On the other hand, the CEO of Aramco Trading Company said yesterday, Tuesday, that the company currently sells six million barrels per day of crude oil and products.
Saudi Aramco and other oil producers in the Middle East have stepped up their commercial efforts as a way to raise income following the collapse of oil prices in 2014.
These producers slowly gained market share from oil majors and commodity trading groups, using access to their own grades and strength in the refining sector to compete aggressively.
Ibrahim Al-Buainain, CEO of the company, said during the Indian Energy Week conference in Bengaluru that the company is working very well and is expanding, and that it recently opened the Aramco Trading Company – America.

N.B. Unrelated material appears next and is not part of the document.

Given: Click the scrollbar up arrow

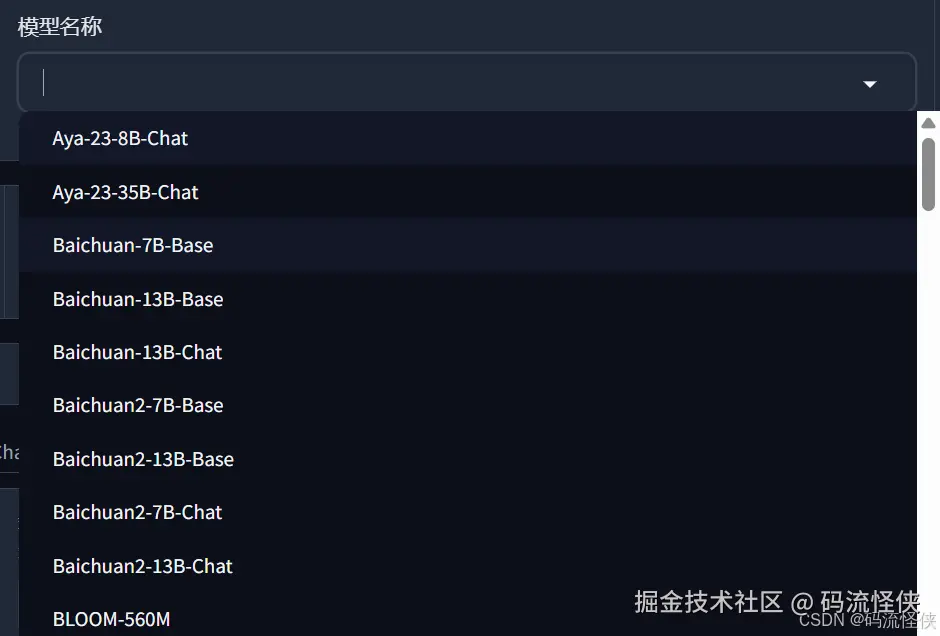Looking at the screenshot, I should [928, 122].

He pointed out that, therefore, the company’s sales amounted to regarding six million barrels per day (of all liquid products).
Motiva Trading, the trading arm of Aramco in Houston, USA, changed its name to Aramco Trading – America and became a wholly owned subsidiary of Aramco Trading earlier this year.
Under the purchase agreement, Aramco Trading – America became the sole supplier and contractor for Motiva, which owns the largest refinery in North America with a capacity of 630,000 barrels per day.